● Completa lo siguiente:
a. Indica si las afirmaciones (i), (ii) y (iii) concuerdan con el texto sobre la crisis de pareja; responde sí o no a cada una y cita literalmente las palabras del texto que lo deciden.
(i) Las relaciones matrimoniales se entablan generalmente por amor.
(ii) La separación es, en sí, una solución.
(iii) La separación es la única solución que tenemos a la mano.
b. Continúa el texto sobre la crisis de pareja a partir de donde termina.

● Texto dado:

◇ ◇ ◇

Cuando una pareja se encuentra en crisis y se plantea “arreglar, solucionar, las cosas”, recurre a diversas instancias teniendo en mente rescatar eso que llaman amor que antes se profesaban. O que creyeron profesarse, puesto que, generalmente, las relaciones matrimoniales se entablan por enamoramiento, como ya hemos afirmado, no por amor. De tal manera que no se puede rescatar lo que nunca ha habido; lo que pudo haberse implementado después del enamoramiento es el apego, la costumbre y la dependencia, (y sólo en un bajo porcentaje de los matrimonios típicos, el amor). Sin embargo, se persevera en el intento, con lo que no hacen sino invitar a la infelicidad a compartir con ellos la vida hasta que, finalmente, sobreviene la separación y todo pareciera vestirse de pérdida, de vacío, de negro profundo; sin embargo, cuando la oscuridad invade el ambiente, es que ya pronto vendrá la luz del Sol.

Se pierde de vista que la separación es, en sí, una solución. Quizá no la que quisiéramos, pero es una solución; la única que tenemos a la mano. Por principio, dejaríamos de ser manipulados y chantajeados o, bien, nos libraríamos del desgaste que implica ejercer la manipulación y el chantaje hacia la otra persona; del vaivén en la representación del doble papel de verdugo / víctima.

◇ ◇ ◇

● Líneas de datos:
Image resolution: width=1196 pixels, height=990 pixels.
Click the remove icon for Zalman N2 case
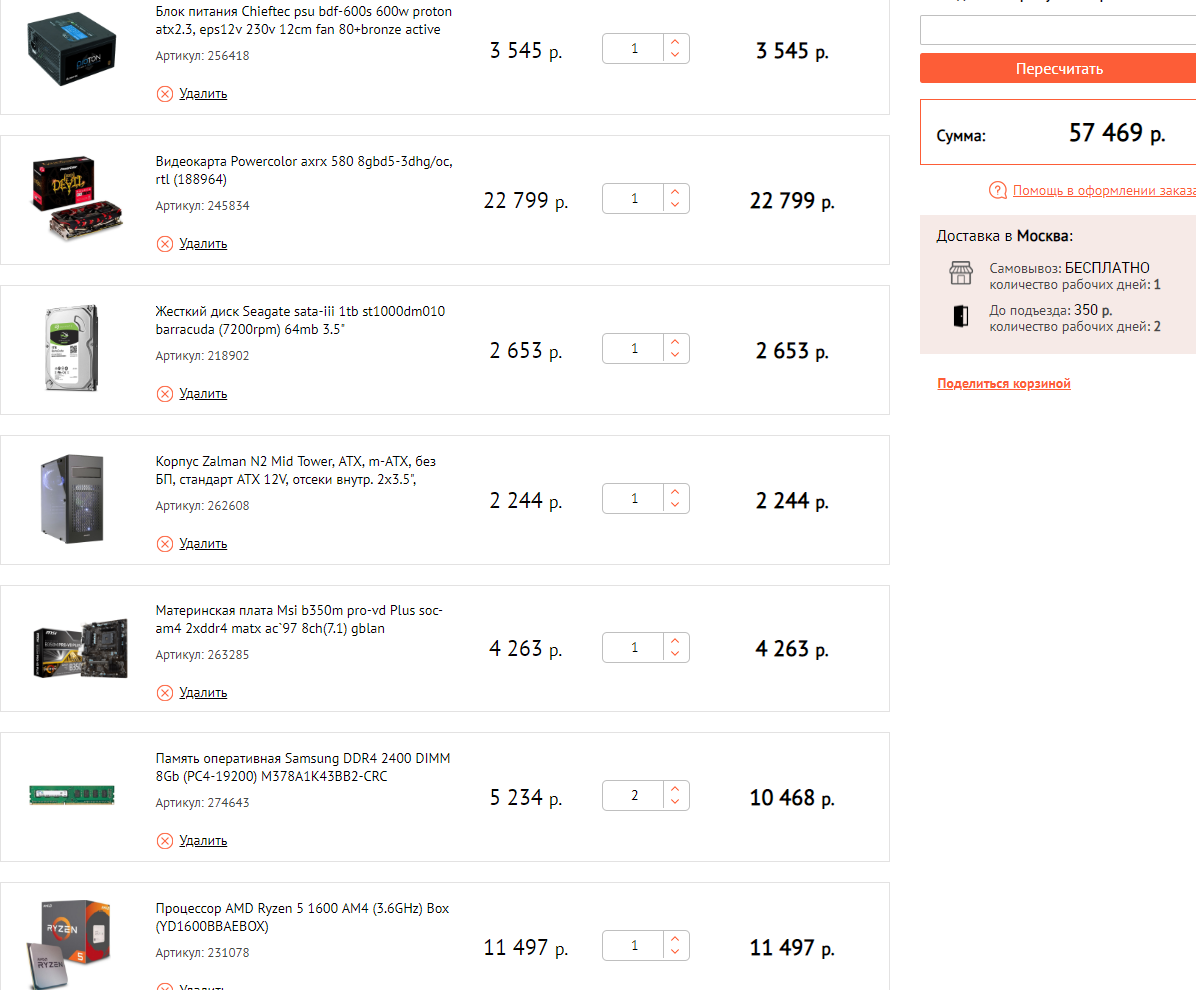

◇ ◇ ◇

● Tareas resueltas:
a.
(i) No: "generalmente, las relaciones matrimoniales se entablan por enamoramiento, como ya hemos afirmado, no por amor".
(ii) Sí: "Se pierde de vista que la separación es, en sí, una solución."
(iii) Sí: "Quizá no la que quisiéramos, pero es una solución; la única que tenemos a la mano."

b.
Pero si no se asume como solución, el encono hace presa de nosotros, aún separados. Los trámites de divorcio se convierten en un motivo para montar una lucha libre sin límite de tiempo y a cientos de caídas. Si hay hijos menores, se toman de pretexto para seguir haciéndose daño uno a otro con el parapeto de la custodia y la patria potestad. Y por las propiedades. Y por: “tengo derecho a ver a los niños”; “pues... lo tienes; pero mientras no me des para comprarle lo que necesita, no lo verás”. “Dile a la bruja de tu madre que no me salga con que el niño está dormido y no me puede comunicar con él”; “No te metas con mi mamá; si te dice que Alfredito está dormido es porque lo está”. “Esa casa la compré para dejarla como patrimonio para nuestros hijos; así que respétala y no metas ahí a tu amante”; “¡Ah, sí?, ¿y cuando tú metías a la piruja esa, cuando yo no estaba, la respetabas?”.

Y los agoreros del pleito contribuyen: “No se preocupe, señora, que le vamos a quitar hasta la sonrisa”. “Usted confíe en mí, doctor, vamos a alegar que la señora está afectada de sus facultades y verá que el juez Rodríguez, que me debe favores, le quita la custodia”.

Para una pelea, se requiere de dos contrincantes. Si uno de ellos abandona el ring el conflicto se termina. Es así como debe interpretarse el argumento planteado dos párrafos arriba. Afirma la sabiduría popular: “Más vale decir aquí corrió, que aquí quedó”. Insisto: el rompimiento, en su sentido literal, es una solución. Una que nos permite pasar más o menos rápidamente nuestro proceso de duelo y recuperarnos del sentimiento de pérdida. Así mismo, para replantearnos la forma en que nos relacionamos con el sexo opuesto; ya que, si no lo hacemos, corremos el riesgo de caer en situaciones repetitivas una y otra vez.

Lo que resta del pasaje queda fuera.